By Chinmay Kulkarni
Ever Showed Up Without Your Office Key Card? I Did!
It was Wednesday morning, 8:45am.
I’m rushing to make a 9am work meeting when I reach the office lobby. As I go to swipe my electronic access card…uh oh.
Where’s my key card? I left home without it!
Now I’m locked out with minutes to spare.
Panic sets in. Do I just wait in the lobby? Interrupt my manager to let me in?
As I’m puzzling, the front security guard notices my plight. “No worries, sir. I can help with that,” he pipes up.
I brace for him to send me back home for my forgotten card. But instead, he asks to see my government ID for verification. After checking my credentials against the employee database, he produces a temporary access pass so I can enter for the day.
This compensating control kicked in when the preventative control of issued employee key cards failed me.
See, those key cards themselves aim to allow only authorized access daily. But by verifying my identity and giving a temp pass when that primary protection lapsed.
It hit me that in both digital and physical security, compensating controls serve as backup mechanisms when our main defenses fall short.
So next time you forget your badge for the office, take comfort like I did!
IT teams and guards have planned backup verification methods so work can go on interrupted.
What are compensating controls?
In information security, compensating controls serve as critical backup mechanisms when primary defenses fail or are impractical to implement.
Primary security controls are initial safeguards designed to handle a particular risk, like complex passwords defending against unauthorized access. They are the first line of defense.
No control is 100% bulletproof all the time.
In my key card example, employee-specific cards usually regulate lobby access as the primary control. When I left this credential at home, the guard cross-checking my ID against the staff database served as an effective compensating verification process given the context of my unexpected situation.
Without compensating control readiness, major security incidents or workflow disruptions can occur from the slightest hiccup in primary measures.

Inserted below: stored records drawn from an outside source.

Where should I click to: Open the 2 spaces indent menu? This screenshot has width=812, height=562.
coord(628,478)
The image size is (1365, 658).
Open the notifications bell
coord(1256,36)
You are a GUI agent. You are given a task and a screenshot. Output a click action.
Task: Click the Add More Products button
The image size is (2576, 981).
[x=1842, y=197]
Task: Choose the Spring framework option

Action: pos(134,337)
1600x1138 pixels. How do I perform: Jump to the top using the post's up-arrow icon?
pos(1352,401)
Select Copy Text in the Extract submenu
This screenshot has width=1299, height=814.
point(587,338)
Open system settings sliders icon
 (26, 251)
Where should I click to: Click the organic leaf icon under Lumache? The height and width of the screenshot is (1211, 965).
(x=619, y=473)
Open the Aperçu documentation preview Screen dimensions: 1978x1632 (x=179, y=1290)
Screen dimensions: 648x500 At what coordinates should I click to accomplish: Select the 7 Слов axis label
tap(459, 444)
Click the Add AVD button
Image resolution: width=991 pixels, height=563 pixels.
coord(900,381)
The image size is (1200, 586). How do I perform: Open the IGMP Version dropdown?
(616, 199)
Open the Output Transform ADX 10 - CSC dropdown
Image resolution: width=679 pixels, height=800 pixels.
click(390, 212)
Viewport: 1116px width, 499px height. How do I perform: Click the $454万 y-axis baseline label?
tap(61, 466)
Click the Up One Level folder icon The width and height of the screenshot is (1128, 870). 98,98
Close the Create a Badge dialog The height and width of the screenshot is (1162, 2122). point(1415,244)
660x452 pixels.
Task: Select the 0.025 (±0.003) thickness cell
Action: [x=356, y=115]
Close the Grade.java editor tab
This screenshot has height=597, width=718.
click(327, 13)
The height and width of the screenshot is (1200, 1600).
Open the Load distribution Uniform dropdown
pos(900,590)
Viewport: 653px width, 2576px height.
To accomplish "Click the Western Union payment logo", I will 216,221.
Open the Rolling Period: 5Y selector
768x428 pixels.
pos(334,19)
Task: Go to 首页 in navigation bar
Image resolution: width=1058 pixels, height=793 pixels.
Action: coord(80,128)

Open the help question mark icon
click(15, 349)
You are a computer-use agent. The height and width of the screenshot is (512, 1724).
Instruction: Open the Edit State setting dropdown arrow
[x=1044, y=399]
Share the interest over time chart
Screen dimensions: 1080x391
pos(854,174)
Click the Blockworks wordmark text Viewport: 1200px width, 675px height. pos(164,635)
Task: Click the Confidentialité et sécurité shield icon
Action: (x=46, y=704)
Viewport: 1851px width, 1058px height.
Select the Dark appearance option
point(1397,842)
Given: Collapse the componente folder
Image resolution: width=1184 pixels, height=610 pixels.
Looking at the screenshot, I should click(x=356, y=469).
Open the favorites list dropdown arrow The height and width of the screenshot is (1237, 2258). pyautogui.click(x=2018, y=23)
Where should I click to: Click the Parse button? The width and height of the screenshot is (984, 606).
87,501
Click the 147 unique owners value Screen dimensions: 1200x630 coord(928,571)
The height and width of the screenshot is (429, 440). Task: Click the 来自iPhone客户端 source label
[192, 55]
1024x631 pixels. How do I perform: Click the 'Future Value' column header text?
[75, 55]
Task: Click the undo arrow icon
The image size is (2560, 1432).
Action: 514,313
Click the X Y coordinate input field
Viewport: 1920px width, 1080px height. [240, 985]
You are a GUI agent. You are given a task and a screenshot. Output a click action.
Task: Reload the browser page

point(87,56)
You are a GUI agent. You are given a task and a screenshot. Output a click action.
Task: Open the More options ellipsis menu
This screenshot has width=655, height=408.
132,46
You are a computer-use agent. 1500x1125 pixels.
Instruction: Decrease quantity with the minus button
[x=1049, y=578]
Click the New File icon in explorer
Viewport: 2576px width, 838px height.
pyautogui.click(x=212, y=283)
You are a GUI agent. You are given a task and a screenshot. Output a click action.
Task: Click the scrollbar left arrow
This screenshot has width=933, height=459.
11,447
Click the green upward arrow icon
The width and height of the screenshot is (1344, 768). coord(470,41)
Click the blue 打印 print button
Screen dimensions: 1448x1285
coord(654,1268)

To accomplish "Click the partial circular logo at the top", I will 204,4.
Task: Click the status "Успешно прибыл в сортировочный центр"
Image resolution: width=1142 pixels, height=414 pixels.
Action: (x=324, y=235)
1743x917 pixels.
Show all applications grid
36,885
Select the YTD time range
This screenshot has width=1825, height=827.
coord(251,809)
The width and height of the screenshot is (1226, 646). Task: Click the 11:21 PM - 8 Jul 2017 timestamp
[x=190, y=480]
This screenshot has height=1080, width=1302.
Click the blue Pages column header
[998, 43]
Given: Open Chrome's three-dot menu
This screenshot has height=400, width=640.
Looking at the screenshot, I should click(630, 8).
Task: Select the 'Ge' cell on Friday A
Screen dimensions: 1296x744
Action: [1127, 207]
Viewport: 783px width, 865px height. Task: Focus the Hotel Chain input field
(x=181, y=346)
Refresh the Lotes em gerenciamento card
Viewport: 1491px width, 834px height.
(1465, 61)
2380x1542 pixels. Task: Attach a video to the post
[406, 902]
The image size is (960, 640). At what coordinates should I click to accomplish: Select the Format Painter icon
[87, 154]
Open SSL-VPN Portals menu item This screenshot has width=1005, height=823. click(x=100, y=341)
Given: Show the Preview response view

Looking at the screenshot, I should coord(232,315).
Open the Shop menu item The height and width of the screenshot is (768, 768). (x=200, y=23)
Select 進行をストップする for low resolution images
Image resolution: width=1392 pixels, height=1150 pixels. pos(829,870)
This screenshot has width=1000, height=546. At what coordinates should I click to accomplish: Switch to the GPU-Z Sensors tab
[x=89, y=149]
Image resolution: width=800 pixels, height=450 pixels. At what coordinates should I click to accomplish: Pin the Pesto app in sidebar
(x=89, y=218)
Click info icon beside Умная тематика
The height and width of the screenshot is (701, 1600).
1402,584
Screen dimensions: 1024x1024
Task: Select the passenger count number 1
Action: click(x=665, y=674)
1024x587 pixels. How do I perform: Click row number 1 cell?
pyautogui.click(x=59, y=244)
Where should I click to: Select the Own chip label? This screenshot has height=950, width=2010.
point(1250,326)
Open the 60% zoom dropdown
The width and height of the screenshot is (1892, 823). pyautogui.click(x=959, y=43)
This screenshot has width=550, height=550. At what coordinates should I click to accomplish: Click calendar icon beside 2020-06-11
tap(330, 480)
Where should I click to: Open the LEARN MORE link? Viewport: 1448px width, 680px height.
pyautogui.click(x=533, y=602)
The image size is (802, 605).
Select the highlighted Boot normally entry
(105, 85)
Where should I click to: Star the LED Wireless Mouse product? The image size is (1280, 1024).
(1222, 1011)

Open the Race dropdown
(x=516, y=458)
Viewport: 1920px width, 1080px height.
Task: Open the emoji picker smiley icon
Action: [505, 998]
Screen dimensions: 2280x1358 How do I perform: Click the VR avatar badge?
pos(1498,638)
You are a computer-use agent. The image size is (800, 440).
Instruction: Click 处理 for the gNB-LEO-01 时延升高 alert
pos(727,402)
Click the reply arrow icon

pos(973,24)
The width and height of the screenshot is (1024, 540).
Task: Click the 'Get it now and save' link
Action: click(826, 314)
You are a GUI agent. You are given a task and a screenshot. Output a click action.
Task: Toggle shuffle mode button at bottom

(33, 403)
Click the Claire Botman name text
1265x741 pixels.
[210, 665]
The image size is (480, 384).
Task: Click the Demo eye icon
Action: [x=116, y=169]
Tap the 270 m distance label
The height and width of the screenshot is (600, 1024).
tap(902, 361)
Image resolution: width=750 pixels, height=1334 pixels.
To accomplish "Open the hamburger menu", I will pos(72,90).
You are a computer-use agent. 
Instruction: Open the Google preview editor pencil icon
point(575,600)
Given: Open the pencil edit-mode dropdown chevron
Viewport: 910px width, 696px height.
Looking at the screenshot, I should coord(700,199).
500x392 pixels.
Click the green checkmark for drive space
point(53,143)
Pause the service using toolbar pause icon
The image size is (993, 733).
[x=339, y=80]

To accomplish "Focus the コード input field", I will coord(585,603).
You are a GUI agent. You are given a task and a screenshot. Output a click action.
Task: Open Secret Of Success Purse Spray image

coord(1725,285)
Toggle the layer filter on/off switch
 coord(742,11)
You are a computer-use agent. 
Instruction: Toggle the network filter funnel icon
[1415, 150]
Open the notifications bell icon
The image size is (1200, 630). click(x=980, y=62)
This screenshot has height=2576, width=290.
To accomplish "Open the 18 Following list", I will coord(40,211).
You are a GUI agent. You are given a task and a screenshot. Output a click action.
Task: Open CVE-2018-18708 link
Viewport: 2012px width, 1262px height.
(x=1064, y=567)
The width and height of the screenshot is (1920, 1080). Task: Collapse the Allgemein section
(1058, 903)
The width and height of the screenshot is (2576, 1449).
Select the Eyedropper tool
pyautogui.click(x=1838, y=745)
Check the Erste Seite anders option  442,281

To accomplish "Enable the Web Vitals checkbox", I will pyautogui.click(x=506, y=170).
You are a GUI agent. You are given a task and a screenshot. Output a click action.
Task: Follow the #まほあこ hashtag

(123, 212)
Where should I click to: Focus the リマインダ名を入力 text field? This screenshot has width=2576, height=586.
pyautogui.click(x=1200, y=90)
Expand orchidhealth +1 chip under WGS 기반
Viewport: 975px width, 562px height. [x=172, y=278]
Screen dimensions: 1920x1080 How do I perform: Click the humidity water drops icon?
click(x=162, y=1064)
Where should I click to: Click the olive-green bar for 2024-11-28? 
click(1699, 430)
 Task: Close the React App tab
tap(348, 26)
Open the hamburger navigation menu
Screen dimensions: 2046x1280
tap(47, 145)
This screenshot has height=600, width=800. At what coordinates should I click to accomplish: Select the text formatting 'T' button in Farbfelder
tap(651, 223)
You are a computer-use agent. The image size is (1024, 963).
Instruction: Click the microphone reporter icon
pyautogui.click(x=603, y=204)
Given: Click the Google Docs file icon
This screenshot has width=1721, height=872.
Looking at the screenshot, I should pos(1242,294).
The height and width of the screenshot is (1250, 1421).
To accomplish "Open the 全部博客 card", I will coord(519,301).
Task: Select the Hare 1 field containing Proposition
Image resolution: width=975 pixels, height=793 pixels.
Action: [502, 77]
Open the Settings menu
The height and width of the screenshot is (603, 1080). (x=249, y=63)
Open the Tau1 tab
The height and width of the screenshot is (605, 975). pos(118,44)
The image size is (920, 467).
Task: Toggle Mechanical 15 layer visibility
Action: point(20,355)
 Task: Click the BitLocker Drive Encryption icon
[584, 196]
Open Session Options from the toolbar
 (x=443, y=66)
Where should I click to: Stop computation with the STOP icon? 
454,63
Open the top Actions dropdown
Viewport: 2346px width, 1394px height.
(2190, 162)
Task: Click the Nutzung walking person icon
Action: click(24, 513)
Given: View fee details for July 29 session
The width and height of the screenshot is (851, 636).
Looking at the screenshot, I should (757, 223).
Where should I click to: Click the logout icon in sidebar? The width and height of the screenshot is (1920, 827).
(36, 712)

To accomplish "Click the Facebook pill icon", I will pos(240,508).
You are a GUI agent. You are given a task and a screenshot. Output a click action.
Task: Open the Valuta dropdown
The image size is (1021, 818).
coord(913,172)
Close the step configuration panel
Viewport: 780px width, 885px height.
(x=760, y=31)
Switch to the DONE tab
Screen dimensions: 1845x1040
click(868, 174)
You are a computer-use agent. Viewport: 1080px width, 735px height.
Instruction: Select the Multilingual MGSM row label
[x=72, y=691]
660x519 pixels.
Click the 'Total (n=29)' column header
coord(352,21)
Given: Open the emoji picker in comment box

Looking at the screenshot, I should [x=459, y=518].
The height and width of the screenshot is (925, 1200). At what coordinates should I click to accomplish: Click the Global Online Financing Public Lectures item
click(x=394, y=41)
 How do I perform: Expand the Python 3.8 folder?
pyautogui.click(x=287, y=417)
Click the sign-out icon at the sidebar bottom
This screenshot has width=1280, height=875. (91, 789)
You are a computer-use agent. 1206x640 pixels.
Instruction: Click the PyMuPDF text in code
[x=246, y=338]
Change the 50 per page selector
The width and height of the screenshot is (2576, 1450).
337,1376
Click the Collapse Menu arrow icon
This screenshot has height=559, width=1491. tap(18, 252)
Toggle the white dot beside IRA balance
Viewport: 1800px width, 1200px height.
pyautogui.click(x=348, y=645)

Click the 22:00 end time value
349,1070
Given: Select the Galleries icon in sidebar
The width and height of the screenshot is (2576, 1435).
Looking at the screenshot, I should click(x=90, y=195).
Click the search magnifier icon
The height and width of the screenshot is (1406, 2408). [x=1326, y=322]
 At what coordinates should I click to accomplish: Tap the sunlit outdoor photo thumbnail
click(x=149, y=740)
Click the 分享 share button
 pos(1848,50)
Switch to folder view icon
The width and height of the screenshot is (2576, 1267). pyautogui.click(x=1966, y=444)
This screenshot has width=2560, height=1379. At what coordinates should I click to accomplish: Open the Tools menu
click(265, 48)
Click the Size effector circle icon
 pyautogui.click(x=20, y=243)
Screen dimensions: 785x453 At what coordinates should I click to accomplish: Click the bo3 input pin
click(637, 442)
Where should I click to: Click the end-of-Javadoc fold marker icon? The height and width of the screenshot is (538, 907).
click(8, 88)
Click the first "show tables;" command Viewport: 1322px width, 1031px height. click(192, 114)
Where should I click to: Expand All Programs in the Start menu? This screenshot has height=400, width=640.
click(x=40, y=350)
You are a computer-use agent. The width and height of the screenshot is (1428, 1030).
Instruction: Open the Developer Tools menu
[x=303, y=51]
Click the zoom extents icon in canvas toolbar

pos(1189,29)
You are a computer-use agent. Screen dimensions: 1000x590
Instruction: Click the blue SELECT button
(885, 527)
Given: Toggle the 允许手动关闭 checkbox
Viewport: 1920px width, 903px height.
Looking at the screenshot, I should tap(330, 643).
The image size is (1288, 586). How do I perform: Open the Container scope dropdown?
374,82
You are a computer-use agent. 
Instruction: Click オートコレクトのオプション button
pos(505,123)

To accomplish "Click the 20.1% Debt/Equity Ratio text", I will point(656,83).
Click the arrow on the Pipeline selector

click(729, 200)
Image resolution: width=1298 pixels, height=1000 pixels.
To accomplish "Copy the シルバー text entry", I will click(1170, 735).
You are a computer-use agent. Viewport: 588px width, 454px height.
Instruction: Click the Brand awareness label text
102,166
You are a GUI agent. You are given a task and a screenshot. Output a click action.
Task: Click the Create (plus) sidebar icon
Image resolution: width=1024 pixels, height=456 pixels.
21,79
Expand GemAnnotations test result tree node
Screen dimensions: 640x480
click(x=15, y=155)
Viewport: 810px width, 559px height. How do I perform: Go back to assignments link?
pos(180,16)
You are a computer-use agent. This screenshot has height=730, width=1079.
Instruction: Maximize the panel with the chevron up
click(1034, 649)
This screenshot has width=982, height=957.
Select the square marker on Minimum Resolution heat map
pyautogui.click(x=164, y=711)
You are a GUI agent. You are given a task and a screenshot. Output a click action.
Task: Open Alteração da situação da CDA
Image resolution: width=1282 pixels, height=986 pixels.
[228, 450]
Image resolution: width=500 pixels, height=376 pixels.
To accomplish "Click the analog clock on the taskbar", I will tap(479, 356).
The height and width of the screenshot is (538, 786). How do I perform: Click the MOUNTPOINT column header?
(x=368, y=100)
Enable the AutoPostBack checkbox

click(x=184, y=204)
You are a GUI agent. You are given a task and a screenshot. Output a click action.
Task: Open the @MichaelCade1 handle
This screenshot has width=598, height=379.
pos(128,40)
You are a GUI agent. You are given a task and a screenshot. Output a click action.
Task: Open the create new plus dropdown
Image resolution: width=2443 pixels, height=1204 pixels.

But having planned contingency mechanisms allows operations to continue securely despite inevitable primary control failures.
What should we as auditors do?
As auditors, one of our primary duties is assessing whether appropriate controls are in place to mitigate key risks. However, we are also realistic that primary preventative controls will not always be feasible or fail-proof.
Take the principle of segregation of duties – a crucial foundation of checks and balances. For a startup with only 15 employees, strictly enforcing segregated responsibilities across all functions can cripple productivity.
Does this automatically equate to poor internal controls?
This is where compensating controls become the auditor’s safety net. If a primary preventative or detective control cannot reasonably be implemented, we first consider alternate “plan B” mechanisms that still effectively fill the gaps.
For instance, if segregation roles are difficult in a small business, requiring dual authorization of all payments above a threshold through an email approval chain still prevents unilateral decisions.
As auditors, we must expand testing beyond just primary controls to uncover compensating contingencies addressing the same baseline risks.
Examining their design and operating effectiveness allows us to appropriately gauge residual risk exposure and overall internal controls.
This article first appeared on Chinmay’s IT Audit Guide and is published here with permission.